Windows 7 Forums

Welcome to Windows 7 Forums. Our forum is dedicated to helping you find support and solutions for any problems regarding your Windows 7 PC be it Dell, HP, Acer, Asus or a custom build. We also provide an extensive Windows 7 tutorial section that covers a wide range of tips and tricks.


Windows 7: Virtool win32 Obfuscator.xz detected w/ MSE

22 Mar 2013   #21
VistaKing

Windows 7 Ultimate 32-Bit & Windows 7 Ultimate 64-Bit
 
 

Quadra, try right clicking on the CKscanner.exe and choose Run as Administrator .


My System SpecsSystem Spec
.

22 Mar 2013   #22
Quadra

Windows 7 Home Premium 64 Bit SP1
 
 

@VistaKing Thanks, got it to work, just left mouse alone and let it do its thing. Posted results in my previous post via an edit.
My System SpecsSystem Spec
22 Mar 2013   #23
VistaKing

Windows 7 Ultimate 32-Bit & Windows 7 Ultimate 64-Bit
 
 

The programs that Cottonball has you use you would need to right click on them and choose Run as administrator. That is only needed in Windows 7 and Vista . Windows XP doesn't require that .
My System SpecsSystem Spec
.


22 Mar 2013   #24
cottonball

Windows 7 Home Premium
 
 

Quadra,

ESET is normally effective at finding cracks, serials and keygens on a system, and your report presents a quandary.

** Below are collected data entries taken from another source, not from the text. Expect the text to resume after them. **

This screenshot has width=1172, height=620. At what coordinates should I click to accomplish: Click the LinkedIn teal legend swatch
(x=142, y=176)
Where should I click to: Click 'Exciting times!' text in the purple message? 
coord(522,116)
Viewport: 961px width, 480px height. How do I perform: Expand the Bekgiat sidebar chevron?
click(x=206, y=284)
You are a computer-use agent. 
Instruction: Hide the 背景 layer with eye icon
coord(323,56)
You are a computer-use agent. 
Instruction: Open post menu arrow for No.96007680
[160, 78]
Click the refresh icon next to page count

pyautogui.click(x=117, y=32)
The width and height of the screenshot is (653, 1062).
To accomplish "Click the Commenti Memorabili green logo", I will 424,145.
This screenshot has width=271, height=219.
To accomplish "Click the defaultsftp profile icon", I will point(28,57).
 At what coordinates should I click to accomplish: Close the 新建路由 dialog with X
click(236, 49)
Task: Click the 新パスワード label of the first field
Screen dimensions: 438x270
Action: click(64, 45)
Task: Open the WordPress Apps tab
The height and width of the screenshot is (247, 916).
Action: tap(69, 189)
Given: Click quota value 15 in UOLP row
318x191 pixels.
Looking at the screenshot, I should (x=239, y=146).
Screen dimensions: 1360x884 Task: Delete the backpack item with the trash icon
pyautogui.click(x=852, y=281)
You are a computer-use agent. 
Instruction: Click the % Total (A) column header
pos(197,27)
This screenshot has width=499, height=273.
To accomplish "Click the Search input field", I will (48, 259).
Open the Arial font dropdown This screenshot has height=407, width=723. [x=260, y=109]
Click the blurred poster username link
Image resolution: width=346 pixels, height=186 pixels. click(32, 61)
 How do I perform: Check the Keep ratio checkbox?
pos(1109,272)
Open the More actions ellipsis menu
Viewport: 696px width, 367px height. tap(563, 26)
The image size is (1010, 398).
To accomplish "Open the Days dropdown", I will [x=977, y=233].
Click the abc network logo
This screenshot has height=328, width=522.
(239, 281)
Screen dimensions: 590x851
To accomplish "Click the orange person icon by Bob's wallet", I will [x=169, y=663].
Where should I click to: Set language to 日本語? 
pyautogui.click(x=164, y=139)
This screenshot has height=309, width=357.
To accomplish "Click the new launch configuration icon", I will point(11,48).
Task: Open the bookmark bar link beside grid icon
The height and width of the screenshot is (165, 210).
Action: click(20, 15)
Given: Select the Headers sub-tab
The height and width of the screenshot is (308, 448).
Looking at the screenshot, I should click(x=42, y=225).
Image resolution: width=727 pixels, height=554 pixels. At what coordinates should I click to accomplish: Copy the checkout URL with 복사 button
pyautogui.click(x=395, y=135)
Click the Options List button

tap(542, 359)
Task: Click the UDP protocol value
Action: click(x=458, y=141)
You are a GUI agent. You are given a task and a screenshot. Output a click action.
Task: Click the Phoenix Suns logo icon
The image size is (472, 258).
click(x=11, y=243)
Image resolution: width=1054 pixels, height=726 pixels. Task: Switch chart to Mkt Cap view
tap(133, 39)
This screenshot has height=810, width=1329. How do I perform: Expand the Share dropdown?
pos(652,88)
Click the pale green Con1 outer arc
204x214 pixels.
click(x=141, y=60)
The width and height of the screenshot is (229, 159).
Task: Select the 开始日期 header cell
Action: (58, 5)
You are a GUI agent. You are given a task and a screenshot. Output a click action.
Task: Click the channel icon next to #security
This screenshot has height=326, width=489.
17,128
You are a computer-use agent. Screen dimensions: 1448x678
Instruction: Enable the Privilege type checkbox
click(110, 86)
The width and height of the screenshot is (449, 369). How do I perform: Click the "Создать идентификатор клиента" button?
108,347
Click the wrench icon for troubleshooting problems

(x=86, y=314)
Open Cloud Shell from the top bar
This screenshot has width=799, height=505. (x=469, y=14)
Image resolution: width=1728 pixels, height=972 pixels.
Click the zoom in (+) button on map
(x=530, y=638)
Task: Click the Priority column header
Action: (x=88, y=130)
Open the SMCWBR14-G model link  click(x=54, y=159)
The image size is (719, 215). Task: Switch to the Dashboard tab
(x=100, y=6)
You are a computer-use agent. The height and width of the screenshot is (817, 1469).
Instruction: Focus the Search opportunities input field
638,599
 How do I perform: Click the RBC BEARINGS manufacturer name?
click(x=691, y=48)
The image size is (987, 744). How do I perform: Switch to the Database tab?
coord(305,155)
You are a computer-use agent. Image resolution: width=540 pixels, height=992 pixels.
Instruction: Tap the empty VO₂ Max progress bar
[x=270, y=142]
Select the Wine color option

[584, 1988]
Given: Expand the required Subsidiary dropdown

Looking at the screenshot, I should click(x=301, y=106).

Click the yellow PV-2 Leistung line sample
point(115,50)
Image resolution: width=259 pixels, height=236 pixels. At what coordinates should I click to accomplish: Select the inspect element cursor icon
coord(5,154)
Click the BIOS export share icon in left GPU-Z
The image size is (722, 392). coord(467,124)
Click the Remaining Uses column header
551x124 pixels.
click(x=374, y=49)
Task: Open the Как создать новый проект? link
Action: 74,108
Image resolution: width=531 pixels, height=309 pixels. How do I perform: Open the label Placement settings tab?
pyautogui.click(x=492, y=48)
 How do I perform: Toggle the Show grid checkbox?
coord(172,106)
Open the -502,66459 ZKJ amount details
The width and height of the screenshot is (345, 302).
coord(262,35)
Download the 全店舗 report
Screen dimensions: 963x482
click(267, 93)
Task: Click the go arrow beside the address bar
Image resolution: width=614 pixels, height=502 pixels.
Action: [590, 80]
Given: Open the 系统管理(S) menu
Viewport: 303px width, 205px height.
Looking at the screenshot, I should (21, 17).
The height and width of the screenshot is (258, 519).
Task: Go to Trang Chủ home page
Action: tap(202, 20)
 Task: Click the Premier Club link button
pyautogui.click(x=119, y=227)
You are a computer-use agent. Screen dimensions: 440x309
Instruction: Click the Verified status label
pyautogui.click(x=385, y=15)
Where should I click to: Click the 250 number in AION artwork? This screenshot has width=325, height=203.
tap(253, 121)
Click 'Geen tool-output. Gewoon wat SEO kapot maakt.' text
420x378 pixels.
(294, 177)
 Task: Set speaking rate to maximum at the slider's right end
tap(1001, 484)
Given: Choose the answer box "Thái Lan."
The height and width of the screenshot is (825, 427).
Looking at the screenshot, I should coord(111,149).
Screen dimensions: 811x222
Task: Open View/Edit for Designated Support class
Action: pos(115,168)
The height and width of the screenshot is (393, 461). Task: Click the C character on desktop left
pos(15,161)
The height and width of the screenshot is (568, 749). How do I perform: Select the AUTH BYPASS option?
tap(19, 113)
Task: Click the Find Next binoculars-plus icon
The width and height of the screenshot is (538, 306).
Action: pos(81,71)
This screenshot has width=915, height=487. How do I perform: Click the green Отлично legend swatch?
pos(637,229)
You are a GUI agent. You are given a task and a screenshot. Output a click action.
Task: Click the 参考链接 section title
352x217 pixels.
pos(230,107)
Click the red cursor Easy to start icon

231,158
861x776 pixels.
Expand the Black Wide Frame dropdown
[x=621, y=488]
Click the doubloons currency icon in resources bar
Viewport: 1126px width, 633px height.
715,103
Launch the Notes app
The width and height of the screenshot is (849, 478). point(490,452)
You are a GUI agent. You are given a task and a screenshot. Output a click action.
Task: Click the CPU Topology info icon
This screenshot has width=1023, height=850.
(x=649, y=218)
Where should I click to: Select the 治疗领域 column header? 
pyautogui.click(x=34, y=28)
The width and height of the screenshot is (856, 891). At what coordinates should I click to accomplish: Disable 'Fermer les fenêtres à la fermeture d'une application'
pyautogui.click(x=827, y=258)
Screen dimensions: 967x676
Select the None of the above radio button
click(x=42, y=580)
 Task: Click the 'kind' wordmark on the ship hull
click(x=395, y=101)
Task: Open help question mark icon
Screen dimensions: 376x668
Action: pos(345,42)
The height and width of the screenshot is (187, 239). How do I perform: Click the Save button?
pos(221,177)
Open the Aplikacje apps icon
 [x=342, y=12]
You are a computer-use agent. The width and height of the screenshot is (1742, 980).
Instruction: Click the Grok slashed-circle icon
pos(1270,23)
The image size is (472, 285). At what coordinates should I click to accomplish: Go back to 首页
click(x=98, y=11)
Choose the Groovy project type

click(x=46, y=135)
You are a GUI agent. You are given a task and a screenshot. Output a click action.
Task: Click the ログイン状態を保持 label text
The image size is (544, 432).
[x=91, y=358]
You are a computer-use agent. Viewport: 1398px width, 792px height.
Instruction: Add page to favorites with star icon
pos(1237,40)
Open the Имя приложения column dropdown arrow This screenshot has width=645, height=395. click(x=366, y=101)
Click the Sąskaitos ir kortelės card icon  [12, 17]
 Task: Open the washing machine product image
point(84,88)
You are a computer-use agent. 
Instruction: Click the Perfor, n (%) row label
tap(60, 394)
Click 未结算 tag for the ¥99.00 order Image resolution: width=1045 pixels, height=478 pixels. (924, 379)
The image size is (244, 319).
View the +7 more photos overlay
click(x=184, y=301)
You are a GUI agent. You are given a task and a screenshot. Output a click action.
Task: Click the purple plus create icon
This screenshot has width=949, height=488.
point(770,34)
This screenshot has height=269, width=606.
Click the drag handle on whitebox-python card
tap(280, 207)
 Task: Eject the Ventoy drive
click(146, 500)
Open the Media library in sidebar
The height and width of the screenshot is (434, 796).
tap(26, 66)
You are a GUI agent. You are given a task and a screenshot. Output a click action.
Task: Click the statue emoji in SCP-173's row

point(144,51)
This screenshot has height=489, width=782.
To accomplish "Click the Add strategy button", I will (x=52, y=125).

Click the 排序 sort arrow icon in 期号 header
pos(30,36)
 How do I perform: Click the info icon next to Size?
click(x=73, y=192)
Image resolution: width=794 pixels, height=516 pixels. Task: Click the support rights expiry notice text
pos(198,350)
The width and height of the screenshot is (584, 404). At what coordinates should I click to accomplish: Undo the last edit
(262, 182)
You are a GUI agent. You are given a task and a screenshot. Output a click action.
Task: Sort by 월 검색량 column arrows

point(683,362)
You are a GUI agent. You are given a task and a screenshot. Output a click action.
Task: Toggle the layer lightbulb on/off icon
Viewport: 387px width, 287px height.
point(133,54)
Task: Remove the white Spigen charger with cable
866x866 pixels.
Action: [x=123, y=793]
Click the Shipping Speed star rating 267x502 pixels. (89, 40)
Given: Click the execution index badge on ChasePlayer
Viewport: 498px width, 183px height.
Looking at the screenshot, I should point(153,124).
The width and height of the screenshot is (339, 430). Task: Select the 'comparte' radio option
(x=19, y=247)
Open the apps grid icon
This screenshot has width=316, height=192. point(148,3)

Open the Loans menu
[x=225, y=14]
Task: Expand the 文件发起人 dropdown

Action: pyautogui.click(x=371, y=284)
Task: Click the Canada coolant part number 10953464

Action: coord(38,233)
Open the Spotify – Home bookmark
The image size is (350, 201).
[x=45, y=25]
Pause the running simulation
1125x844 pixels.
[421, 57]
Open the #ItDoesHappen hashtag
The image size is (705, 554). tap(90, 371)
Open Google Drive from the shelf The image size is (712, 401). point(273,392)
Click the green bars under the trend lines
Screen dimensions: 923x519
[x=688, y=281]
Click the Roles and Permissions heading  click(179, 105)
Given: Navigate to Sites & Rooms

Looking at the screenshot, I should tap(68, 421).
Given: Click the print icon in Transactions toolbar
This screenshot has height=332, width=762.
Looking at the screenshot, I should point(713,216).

I am not into gaming, but, there is a CheatEngine showing there, and numerous entries identifying a Win32/GameHack application in C:\Users\Squall\Downloads\

You mention:
Quote:
These are modifications for the games I own.
What kind of modification? Are these "modifications" legal?

Any unauthorized user of copyrighted or patented material is considered engaging in software piracy.

The next step is to run ESET once again, and check the option: Remove found threats

I need to talk to someone her that has first hand knowledge of the policies of this forum.
In forums where I also work, assisting anyone suspected of having obtained their software illegally is not allowed.
My System SpecsSystem Spec
22 Mar 2013   #25
Quadra

Windows 7 Home Premium 64 Bit SP1
 
 

@ Cottonball I will run ESET as instructed.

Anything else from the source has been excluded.